Sandy Cane eletta a Viggiù ai confini con la Svizzera. Italoamericana e primo sindaco italiano nero. Nata a Springfield nel Massachusetts da madre…

Mi sento offesa.

Perché? Perché un sistema di questo genere impoverisce qualsiasi concetto di meritocrazia di cui l’Italia – per la verità – è piuttosto carente. Mi spiego meglio perché non è solo una questione di militanza politica. Talvolta ci sono persone che pur non avendo fatto la cosiddetta gavetta hanno idee anche preziose per la politica e nessuno, tanto più in questo periodo, può permettersi di disperdere spunti utili. Però, in questo caso, mi sembra che il criterio usato sia stato un altro. Con conseguenze davvero negative rispetto al ruolo delle donne in politica.

Quali? La mistificazione della realtà. Queste signorine diventano la “faccia” della politica italiana mentre donne “normali” che hanno fatto il loro percorso d’impegno vengono bollate come “donne con le palle”.

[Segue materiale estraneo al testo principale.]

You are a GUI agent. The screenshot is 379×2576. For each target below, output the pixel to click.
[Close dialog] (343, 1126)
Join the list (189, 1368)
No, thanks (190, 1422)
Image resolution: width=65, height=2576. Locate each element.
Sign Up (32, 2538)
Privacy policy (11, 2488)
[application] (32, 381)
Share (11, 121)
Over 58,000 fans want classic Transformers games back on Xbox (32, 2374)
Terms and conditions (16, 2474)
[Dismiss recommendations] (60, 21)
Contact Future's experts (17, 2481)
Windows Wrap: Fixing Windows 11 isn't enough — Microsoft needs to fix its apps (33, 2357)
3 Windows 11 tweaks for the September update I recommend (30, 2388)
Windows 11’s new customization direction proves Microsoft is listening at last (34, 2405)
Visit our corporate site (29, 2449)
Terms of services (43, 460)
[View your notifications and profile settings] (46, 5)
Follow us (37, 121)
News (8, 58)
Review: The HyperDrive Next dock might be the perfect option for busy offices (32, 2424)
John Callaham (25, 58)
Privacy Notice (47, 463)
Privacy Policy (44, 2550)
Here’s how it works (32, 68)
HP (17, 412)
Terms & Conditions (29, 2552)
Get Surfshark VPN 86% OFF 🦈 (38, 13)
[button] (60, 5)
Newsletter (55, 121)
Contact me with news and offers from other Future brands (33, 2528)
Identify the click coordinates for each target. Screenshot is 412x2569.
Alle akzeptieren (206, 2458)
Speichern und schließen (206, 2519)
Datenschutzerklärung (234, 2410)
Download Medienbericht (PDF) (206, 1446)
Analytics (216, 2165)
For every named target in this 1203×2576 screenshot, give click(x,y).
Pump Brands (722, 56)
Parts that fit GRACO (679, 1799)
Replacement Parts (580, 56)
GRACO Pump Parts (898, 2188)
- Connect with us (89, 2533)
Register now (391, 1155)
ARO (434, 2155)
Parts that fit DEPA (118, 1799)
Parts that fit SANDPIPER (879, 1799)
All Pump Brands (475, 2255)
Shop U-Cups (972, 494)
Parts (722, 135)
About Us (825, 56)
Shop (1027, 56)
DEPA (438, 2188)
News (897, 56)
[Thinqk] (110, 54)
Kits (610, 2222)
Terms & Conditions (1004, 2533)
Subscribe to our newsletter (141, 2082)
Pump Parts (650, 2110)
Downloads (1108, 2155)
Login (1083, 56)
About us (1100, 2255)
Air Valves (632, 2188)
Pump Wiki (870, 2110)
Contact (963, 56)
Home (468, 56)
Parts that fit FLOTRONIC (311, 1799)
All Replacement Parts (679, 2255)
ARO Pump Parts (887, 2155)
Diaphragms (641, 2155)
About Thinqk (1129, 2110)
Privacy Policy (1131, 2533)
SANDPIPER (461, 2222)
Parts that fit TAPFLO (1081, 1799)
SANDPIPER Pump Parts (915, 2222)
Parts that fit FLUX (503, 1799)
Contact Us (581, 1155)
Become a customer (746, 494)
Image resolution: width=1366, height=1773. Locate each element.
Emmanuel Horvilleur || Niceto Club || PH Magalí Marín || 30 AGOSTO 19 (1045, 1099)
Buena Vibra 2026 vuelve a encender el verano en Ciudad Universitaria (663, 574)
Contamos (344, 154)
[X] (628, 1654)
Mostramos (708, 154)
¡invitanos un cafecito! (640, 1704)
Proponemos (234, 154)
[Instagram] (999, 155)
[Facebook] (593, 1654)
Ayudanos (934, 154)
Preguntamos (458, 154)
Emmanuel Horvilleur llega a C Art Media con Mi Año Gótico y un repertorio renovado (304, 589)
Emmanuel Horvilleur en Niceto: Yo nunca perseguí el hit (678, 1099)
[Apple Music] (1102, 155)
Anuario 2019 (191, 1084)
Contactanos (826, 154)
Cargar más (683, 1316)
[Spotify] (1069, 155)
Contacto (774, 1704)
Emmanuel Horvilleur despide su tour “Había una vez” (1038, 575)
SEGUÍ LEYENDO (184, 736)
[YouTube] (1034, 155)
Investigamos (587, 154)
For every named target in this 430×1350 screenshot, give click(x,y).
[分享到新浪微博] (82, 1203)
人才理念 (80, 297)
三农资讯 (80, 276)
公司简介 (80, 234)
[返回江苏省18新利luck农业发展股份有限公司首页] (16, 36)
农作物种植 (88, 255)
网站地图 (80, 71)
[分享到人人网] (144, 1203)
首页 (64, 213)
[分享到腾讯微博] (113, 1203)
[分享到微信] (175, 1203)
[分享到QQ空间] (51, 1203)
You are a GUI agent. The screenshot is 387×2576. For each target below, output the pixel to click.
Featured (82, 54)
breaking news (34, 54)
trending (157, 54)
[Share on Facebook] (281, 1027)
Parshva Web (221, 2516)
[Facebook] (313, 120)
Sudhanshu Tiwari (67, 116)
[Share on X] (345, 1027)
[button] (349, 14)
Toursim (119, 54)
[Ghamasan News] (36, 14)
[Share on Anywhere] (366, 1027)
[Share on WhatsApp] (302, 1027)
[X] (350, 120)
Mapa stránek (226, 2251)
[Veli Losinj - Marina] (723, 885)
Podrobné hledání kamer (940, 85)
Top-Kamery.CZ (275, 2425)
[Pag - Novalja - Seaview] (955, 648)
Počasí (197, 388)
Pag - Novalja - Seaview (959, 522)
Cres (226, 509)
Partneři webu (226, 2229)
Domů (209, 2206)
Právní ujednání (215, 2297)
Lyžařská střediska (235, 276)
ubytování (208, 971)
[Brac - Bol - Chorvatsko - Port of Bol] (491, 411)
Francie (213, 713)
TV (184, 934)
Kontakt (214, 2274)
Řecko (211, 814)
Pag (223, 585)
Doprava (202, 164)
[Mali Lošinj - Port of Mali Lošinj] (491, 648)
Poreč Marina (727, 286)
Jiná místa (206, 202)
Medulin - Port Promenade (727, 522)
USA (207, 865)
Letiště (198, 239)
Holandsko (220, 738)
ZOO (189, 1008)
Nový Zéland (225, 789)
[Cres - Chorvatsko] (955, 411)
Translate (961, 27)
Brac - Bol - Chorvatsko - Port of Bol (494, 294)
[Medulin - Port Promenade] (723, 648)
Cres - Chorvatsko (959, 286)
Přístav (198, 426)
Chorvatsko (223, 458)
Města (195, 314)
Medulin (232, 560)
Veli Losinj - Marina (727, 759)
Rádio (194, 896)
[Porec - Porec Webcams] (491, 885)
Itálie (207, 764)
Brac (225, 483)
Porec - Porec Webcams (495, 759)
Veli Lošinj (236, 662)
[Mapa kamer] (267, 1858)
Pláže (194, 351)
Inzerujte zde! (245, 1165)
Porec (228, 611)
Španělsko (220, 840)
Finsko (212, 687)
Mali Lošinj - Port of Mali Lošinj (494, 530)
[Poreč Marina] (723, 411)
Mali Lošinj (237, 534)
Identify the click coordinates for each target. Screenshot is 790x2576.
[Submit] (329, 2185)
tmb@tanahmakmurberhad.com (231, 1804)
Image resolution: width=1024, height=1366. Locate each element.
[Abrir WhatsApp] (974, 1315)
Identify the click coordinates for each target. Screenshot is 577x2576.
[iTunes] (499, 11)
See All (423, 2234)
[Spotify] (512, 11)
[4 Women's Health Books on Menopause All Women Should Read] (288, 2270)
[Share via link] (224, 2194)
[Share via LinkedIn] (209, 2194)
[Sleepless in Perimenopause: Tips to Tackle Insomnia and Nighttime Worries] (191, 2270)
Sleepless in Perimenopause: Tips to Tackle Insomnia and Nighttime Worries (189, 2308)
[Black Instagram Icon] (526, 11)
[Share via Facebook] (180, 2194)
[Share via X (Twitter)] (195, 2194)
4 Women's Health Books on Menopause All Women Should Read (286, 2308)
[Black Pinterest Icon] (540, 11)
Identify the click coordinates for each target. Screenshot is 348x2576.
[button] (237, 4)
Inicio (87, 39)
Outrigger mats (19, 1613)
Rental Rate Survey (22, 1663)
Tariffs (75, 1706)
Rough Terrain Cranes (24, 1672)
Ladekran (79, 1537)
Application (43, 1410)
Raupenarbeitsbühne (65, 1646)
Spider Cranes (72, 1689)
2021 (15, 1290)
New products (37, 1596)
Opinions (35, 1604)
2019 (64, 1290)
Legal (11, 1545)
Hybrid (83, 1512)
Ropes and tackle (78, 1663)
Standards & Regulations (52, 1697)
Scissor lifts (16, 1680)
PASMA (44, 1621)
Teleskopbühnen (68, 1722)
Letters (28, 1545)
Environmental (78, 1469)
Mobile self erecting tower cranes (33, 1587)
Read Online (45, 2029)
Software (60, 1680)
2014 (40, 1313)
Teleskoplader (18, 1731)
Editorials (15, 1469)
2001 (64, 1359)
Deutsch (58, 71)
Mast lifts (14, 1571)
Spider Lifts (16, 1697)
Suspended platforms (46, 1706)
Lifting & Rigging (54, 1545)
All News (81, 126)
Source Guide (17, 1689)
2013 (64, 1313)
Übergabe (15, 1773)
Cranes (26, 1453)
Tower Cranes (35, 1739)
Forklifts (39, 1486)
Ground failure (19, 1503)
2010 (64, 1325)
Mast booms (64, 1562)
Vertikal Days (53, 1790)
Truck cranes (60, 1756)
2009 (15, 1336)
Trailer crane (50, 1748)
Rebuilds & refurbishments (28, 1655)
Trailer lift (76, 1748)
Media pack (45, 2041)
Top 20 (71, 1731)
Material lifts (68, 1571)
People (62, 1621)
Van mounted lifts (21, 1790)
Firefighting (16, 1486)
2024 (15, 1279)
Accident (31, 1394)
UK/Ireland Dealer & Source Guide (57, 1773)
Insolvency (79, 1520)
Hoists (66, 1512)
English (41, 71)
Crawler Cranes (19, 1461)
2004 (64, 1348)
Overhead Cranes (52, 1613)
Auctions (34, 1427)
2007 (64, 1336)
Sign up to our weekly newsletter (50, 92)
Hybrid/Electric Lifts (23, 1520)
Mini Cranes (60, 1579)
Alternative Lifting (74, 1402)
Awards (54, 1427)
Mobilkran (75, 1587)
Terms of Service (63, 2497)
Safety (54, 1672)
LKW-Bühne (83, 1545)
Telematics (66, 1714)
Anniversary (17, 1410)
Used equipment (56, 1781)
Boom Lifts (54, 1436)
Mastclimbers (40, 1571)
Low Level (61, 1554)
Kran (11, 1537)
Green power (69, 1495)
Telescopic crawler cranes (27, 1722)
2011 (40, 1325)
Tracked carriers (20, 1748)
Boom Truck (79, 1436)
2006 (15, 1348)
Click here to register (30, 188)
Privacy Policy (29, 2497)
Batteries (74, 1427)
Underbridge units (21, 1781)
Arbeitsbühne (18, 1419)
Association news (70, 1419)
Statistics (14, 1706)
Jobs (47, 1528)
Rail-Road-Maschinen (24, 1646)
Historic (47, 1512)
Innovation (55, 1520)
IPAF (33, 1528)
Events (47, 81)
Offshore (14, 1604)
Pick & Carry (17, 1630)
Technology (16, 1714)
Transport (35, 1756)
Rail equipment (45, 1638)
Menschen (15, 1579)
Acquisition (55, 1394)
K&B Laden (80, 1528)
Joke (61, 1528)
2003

Ma che significa? Siamo donne e stop. Certo siamo abituate a lavorare sodo ogni giorno come tutte le lavoratrici e ogni mamma. Insomma donne normali che vivono districandosi tra i problemi veri della quotidianità vengono poi percepite come un pericolo. Solo perché dimostrano di saper lottare per raggiungere dei traguardi importanti. Dovendo parlare di donne impegnate in politica penso a Rosy Bindi piuttosto che Emma Bonino. Pur concordando con Letizia Moratti che in questi giorni ha duichiarato di pensare che “la gente non sia interessata al caso Ruby” ritengo che chi dovrebbe dare l’esempio abbia il dovere di farlo anche nel privato. Non è perché io sono sindaco di Viggiù che posso guidare contromano nelle strade del mio paese.

Sull’elezione, ad esempio, del consigliere lombardo Minetti che opinione si è fatta? Non la conosco. Può darsi che abbia fornito quegli spunti preziosi di cui ho parlato prima. Certo è che essere eletta in Lombardia è un incarico molto importante. Diciamo quindi che non mi sembra si stia distinguendo per meriti “sul campo”. Faccio un esempio. Una donna su tre vittima di violenze le subisce in casa. Parlo della nostra regione. Non mi sembra che queste nuove giovani leve della politica abbiano fatto qualcosa rispetto a questa vera emergenza. Quindi lo smacco dal mio punto di vista è duplice: ricoprire ruoli e non fare nulla di concreto per le donne. Eppure le questioni femminili da risolvere non mancano.